Rewrite the records from the line holding "Where should I click to: Uncheck" through the line holding "Viewport: 1280px width, 684px", inclusive, changing "screenshot" to "screen capture" and keeping everything else the same. Leave the pictures out of your answer.

▸ **Dataset extract**:
* * * * * * * * *
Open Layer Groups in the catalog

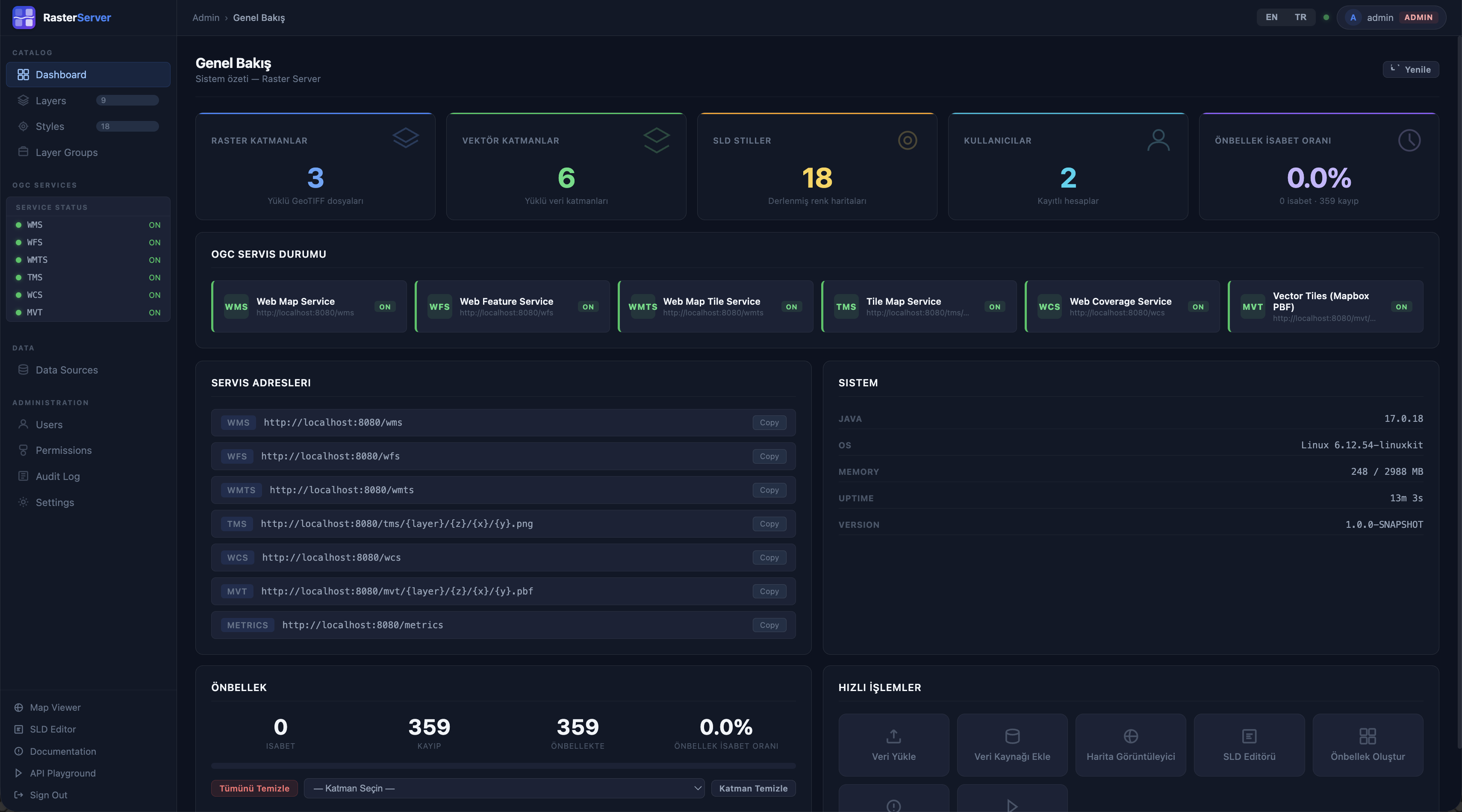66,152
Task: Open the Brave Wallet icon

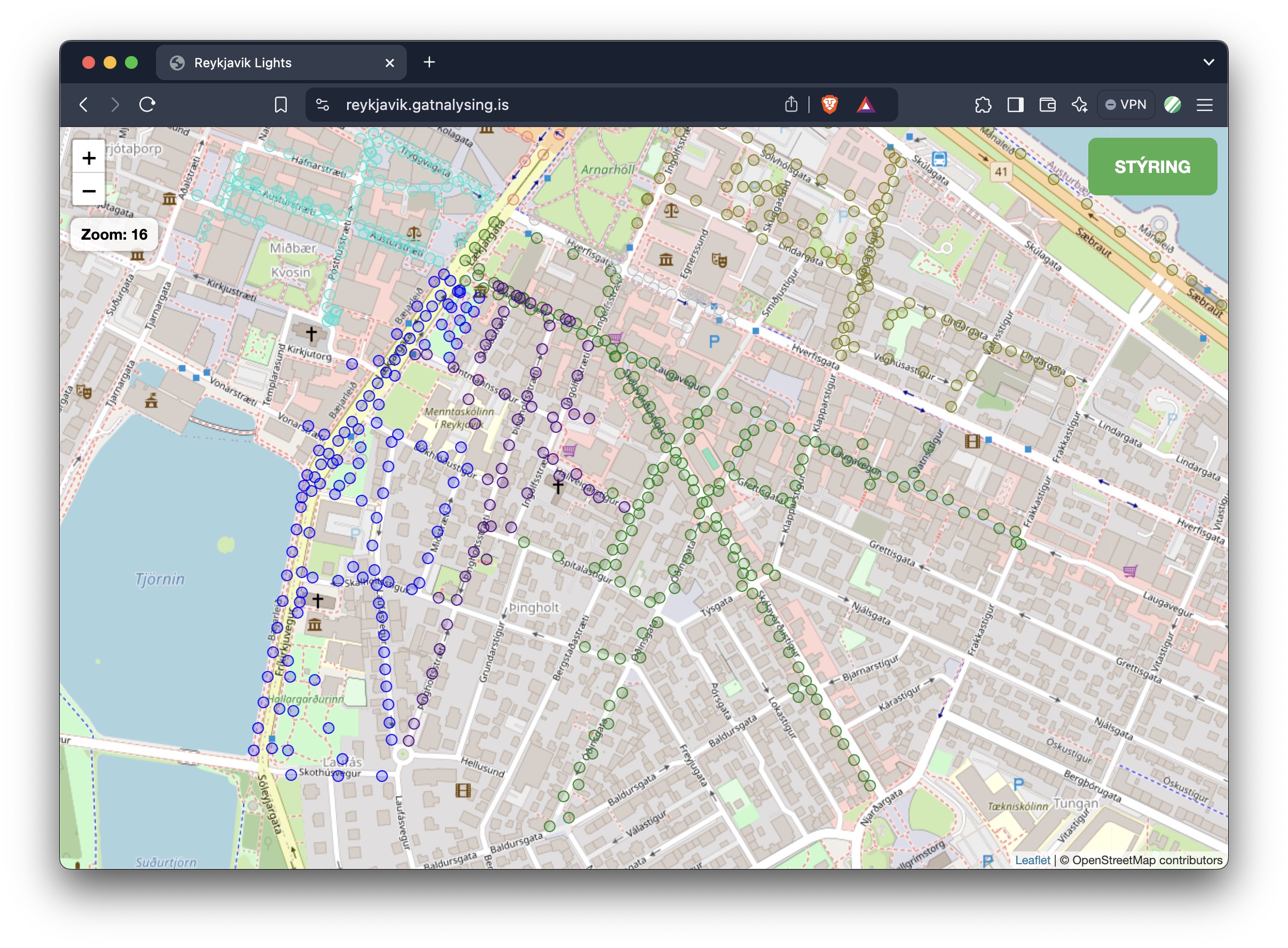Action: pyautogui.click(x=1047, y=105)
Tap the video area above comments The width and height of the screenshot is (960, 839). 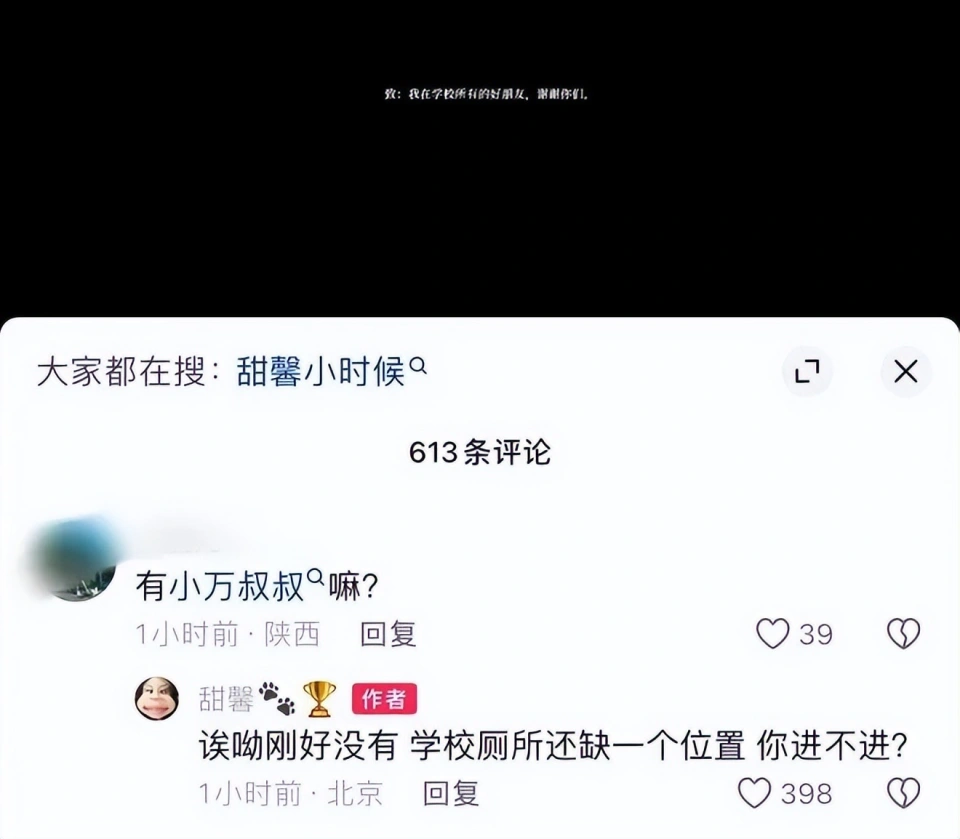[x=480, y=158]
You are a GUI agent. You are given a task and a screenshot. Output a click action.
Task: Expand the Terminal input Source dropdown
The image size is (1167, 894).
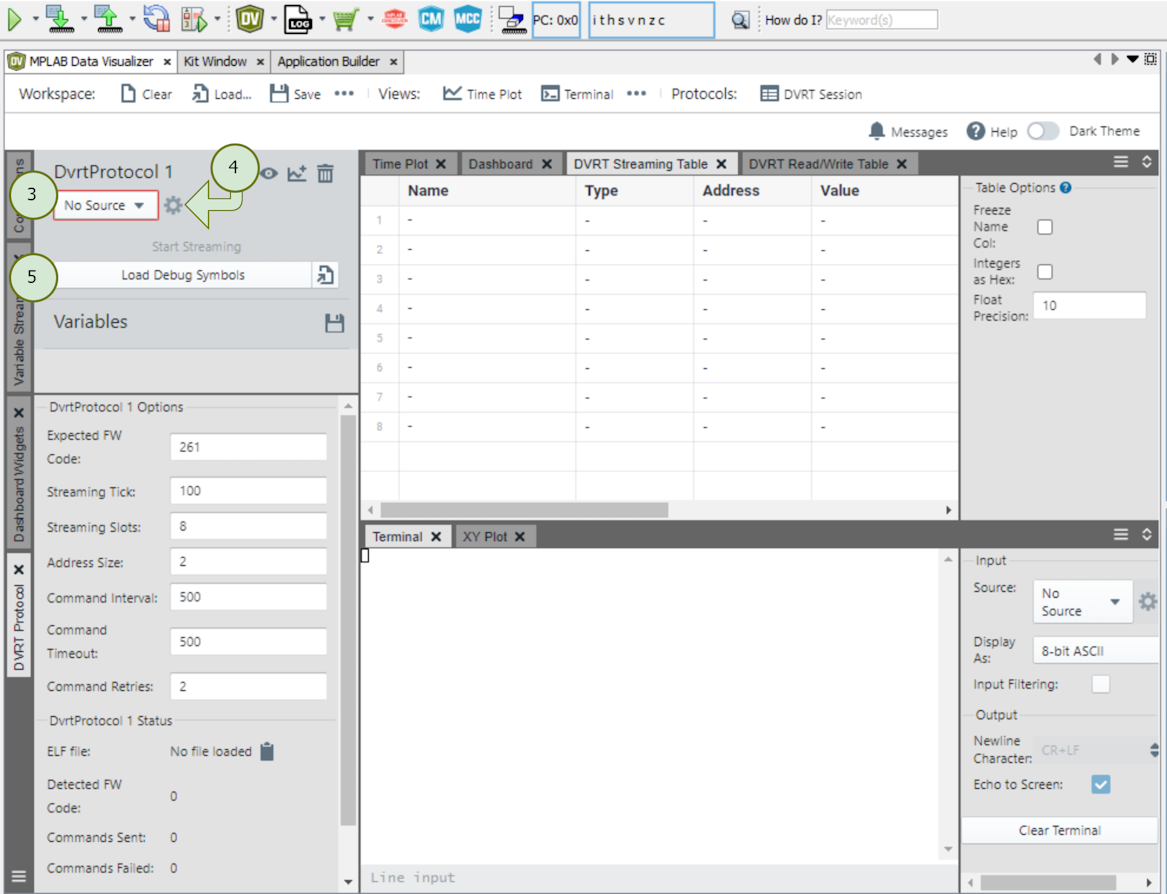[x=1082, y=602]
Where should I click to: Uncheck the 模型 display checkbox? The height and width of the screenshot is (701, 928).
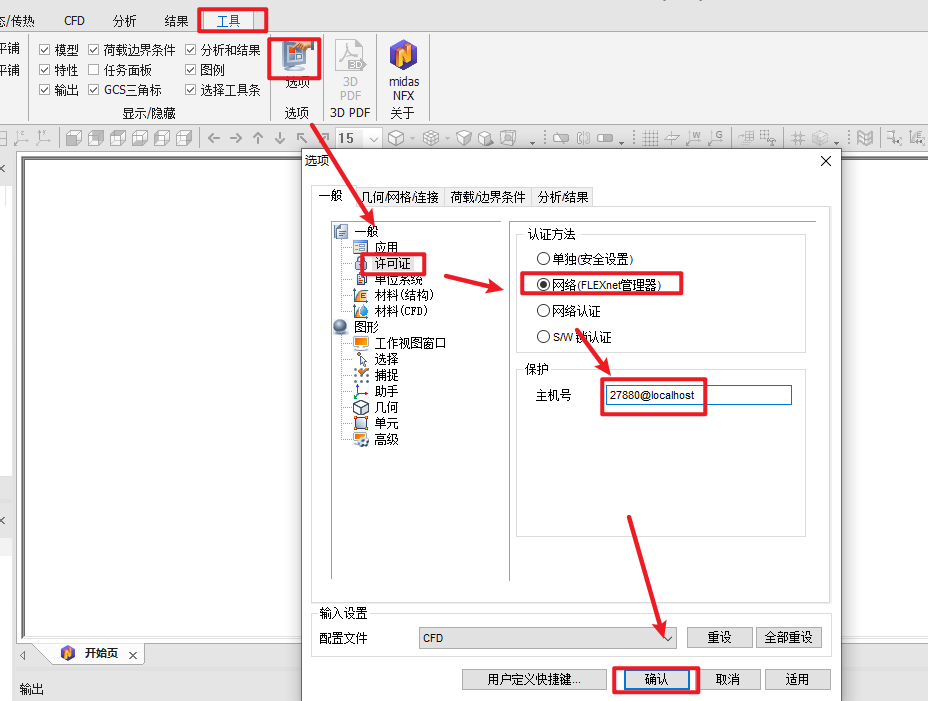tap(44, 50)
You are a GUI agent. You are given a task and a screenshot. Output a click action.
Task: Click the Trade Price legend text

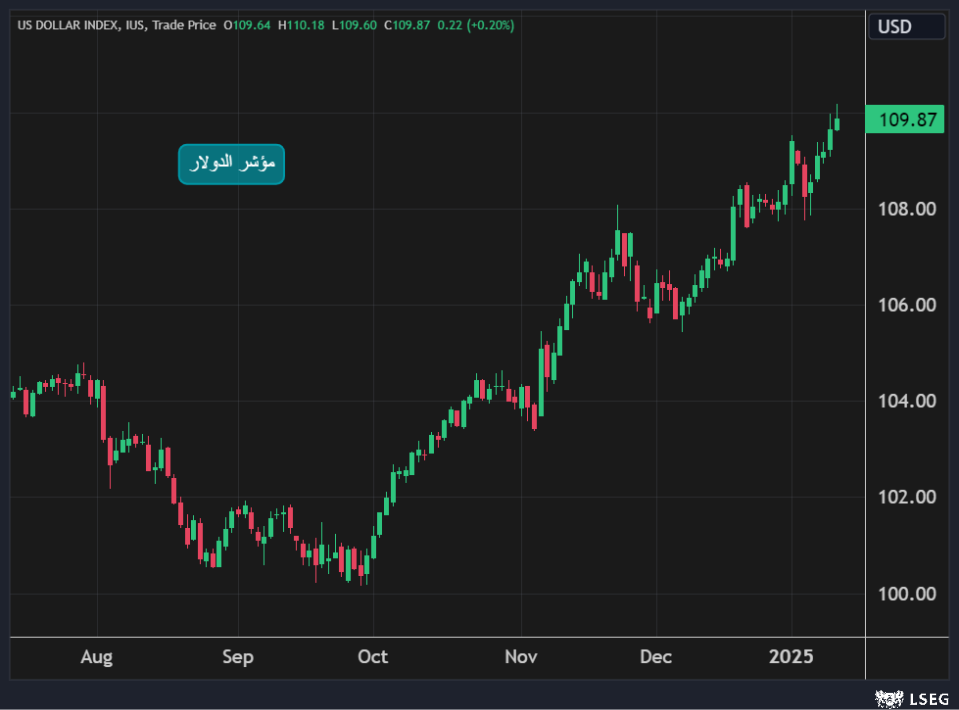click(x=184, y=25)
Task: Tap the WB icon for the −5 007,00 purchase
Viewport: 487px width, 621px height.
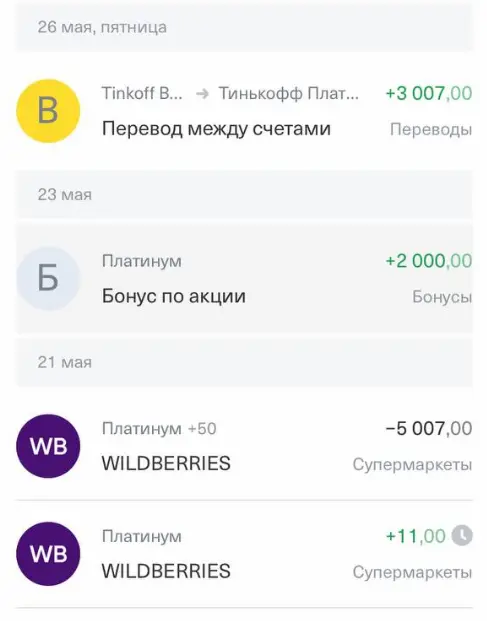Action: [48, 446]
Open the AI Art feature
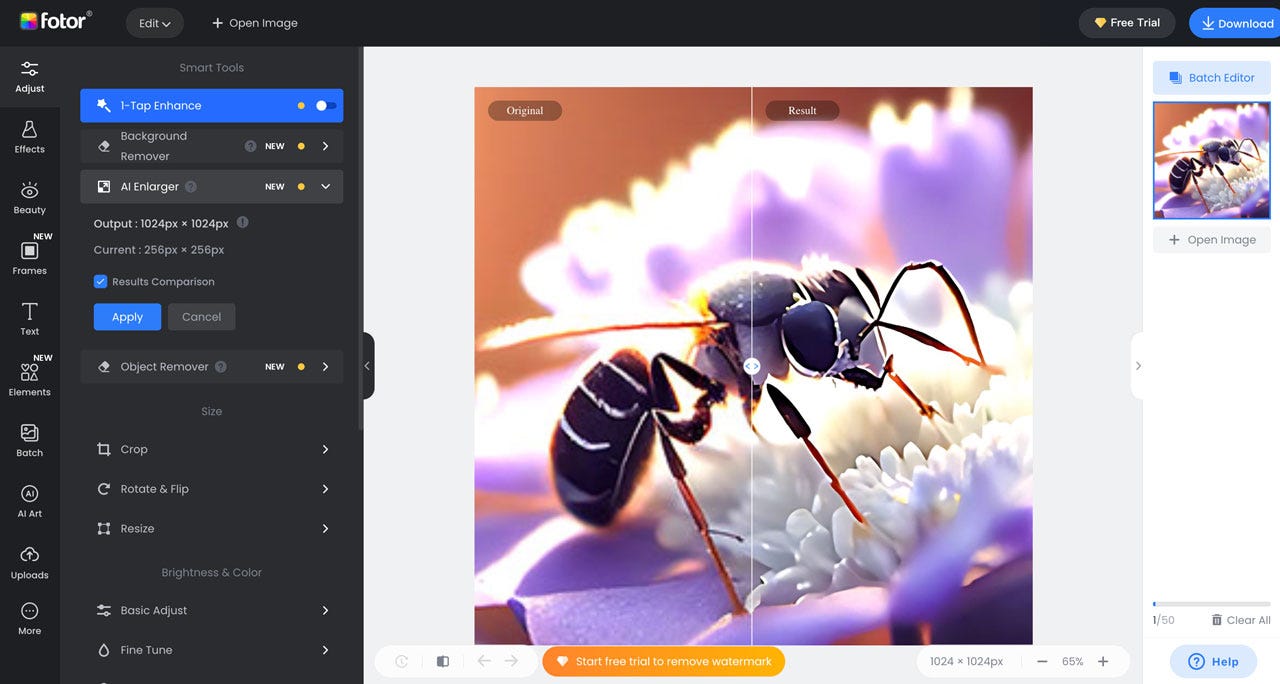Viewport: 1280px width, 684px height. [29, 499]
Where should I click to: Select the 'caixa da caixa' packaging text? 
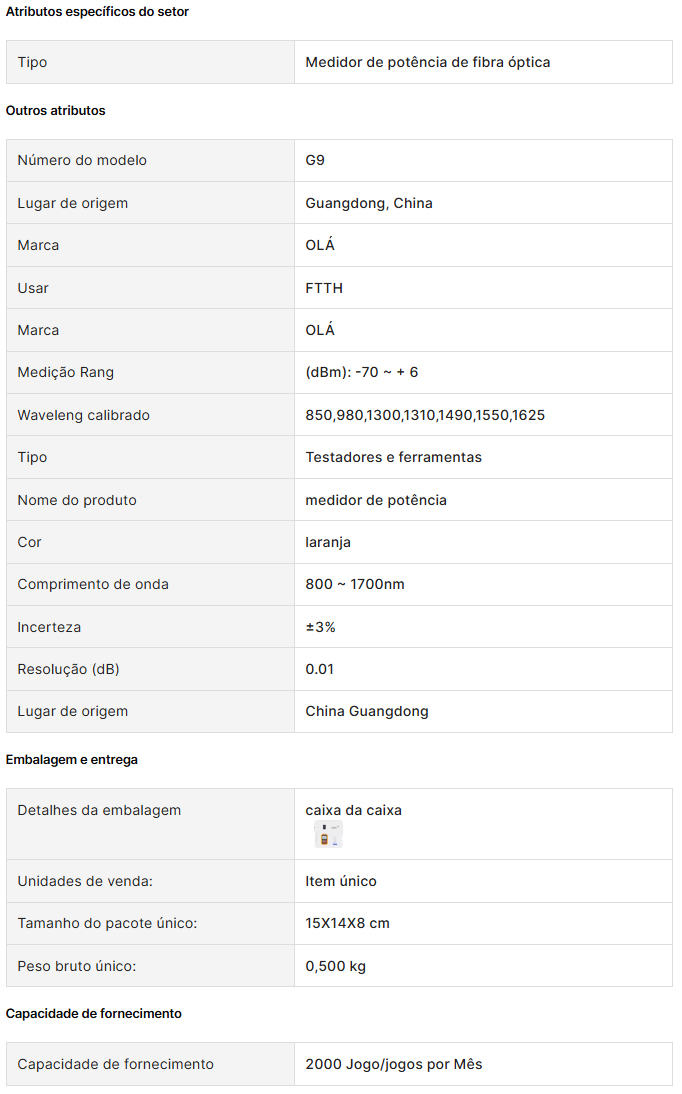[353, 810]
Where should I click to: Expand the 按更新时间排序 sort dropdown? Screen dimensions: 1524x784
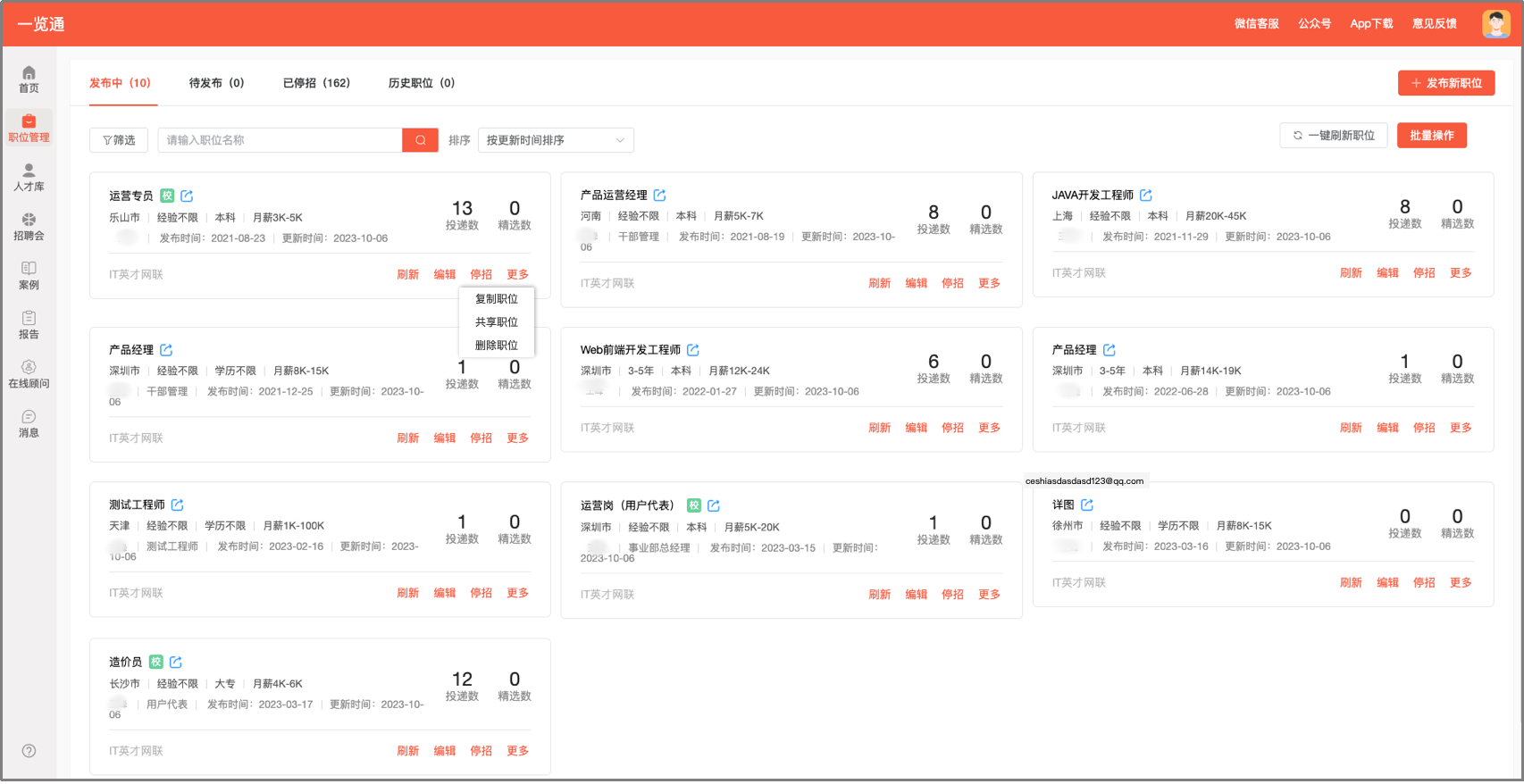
* * * * * * * * *
▸ **Exercise output**:
Where should I click to: Uncheck the 模型 display checkbox? The height and width of the screen capture is (701, 928).
tap(44, 50)
You are a GUI agent. You are given a task and a screen capture. Output a click action.
Task: Click the Trade Price legend text

click(x=184, y=25)
Task: Tap the WB icon for the −5 007,00 purchase
Viewport: 487px width, 621px height.
Action: [48, 446]
Open the AI Art feature
Viewport: 1280px width, 684px height. [29, 499]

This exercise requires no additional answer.